Equations are mathematical statements where two expressions are equal. They consist of elements like variables, constants, and operators. In this problem, we transformed a word problem into an algebraic equation. The equation is given as \( \frac{4x + 5}{6} = \frac{7}{2} \). Here, \(x\) represents the unknown number. Equations form the basis for solving many algebra problems. By expressing relationships mathematically, equations help us find unknown values using known values. In many algebra problems, setting up the equation is often the first step. Be sure to carefully translate all parts of the word problem into the equation.

Fractions represent a part of a whole and are essential in solving algebraic equations.
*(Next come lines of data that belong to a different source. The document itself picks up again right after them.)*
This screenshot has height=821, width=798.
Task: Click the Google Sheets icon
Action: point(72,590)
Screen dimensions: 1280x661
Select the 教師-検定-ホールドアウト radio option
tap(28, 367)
In our equation \( \frac{4x + 5}{6} = \frac{7}{2} \), both sides include fractions. This is common in problems involving proportional distributions or repeated multiplication or division.
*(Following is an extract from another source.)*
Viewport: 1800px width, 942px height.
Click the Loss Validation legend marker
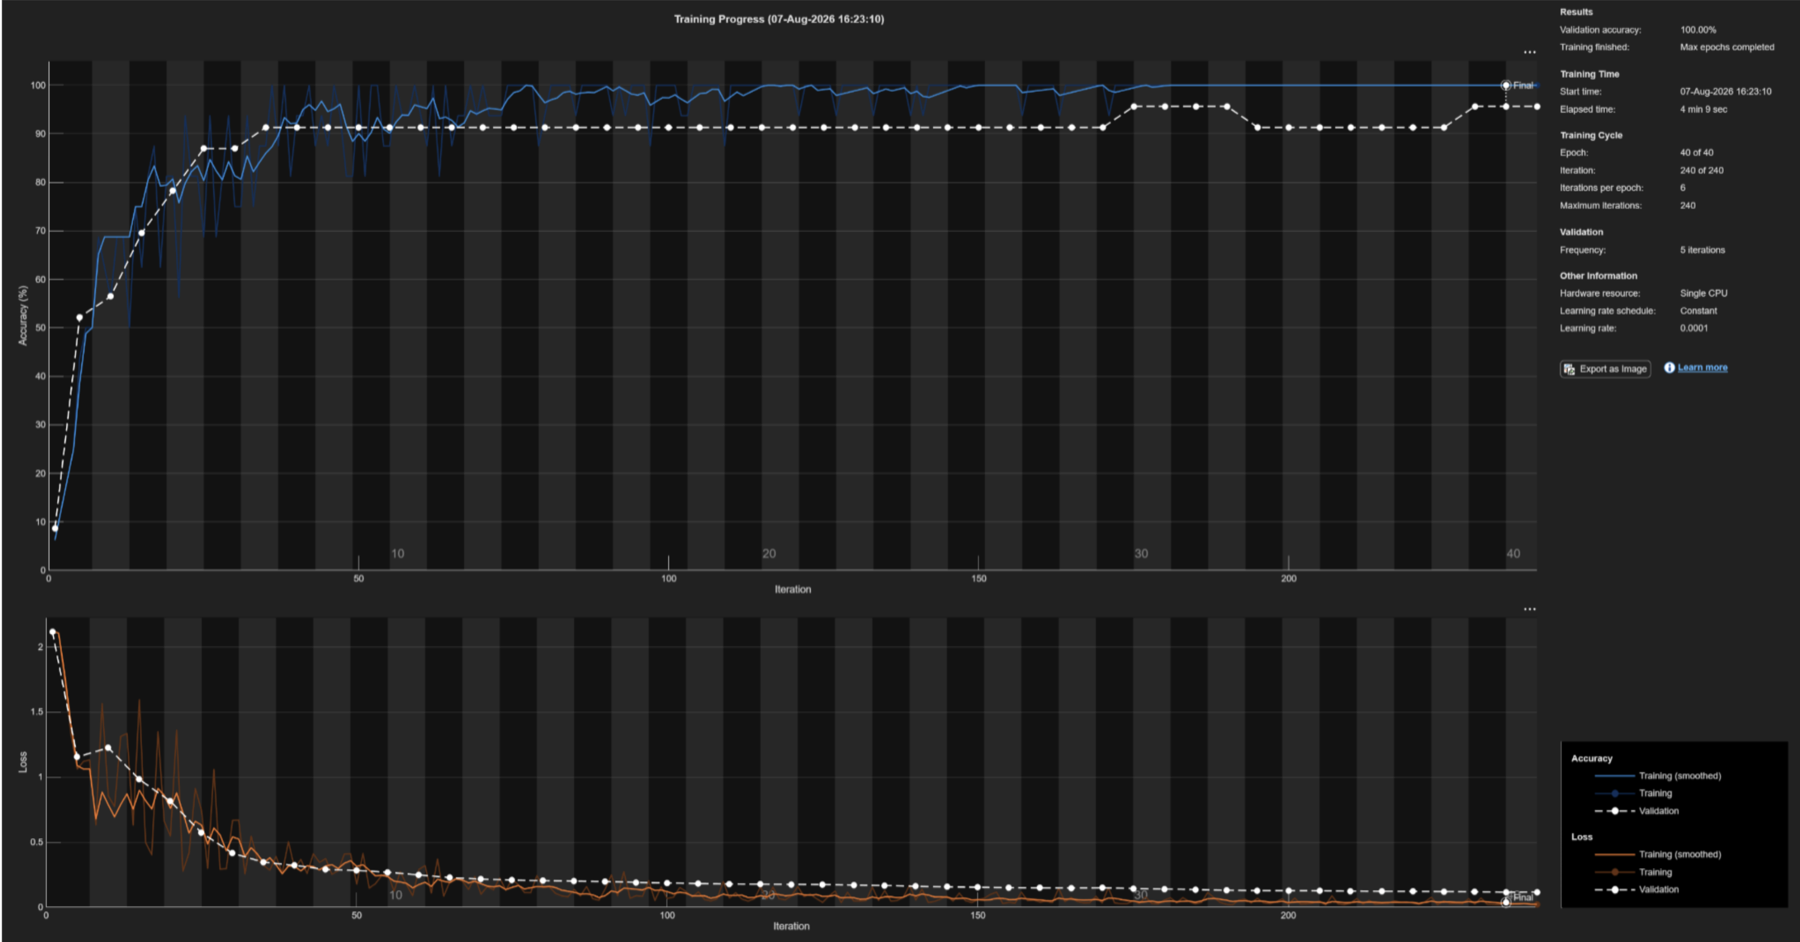click(1614, 889)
• Numerator: This is the top part of the fraction, which represents the number of parts we have.
• Denominator: The bottom part indicates the total number of equal parts the whole is divided into.

In our case, the fraction on the left side of the equation involves \(4x + 5\) as the numerator and 6 as the denominator. Understanding how to handle fractions is crucial in algebra as it aids in simplifying equations, especially when they involve division or require balancing both sides.

To isolate a variable means to manipulate the equation to have the variable on one side and everything else on the other. It's a crucial step in determining the value of the unknown. After clearing the fraction and simplifying, our equation became \(4x + 5 = 21\). To isolate \(x\), we:

• Subtract 5 from both sides to remove the constant and focus on the term involving \(x\).
• We were left with \(4x = 16\), which made it easier to solve for \(x\) itself.

This manipulation helps directly solve for the unknown. Isolation is often achieved through addition or subtraction to remove constants, and multiplication or division helps deal with coefficients. Mastering this concept is key to solving equations efficiently.

Multiplication and division are fundamental operations that help manage the coefficients and break down complex parts of equations. In our problem, we began by multiplying both sides by 6 to clear the fraction. This gives us an equivalent equation without fractions, which is much easier to handle. After isolating \(4x\), the next step involved division—the opposite of multiplication. We divided both sides by 4 to solve for \(x\), i.e., \(x = \frac{16}{4} \), resulting in \(x = 4\).

• Multiplication helps in combining smaller units to form a whole, especially when clearing denominators in fractions.
• Division assists in breaking down values and reversing multiplication operations.

Understanding these operations and their interplay in equations is vital. It allows you to manipulate and solve equations systematically. Use them effectively to simplify and solve for the unknown values.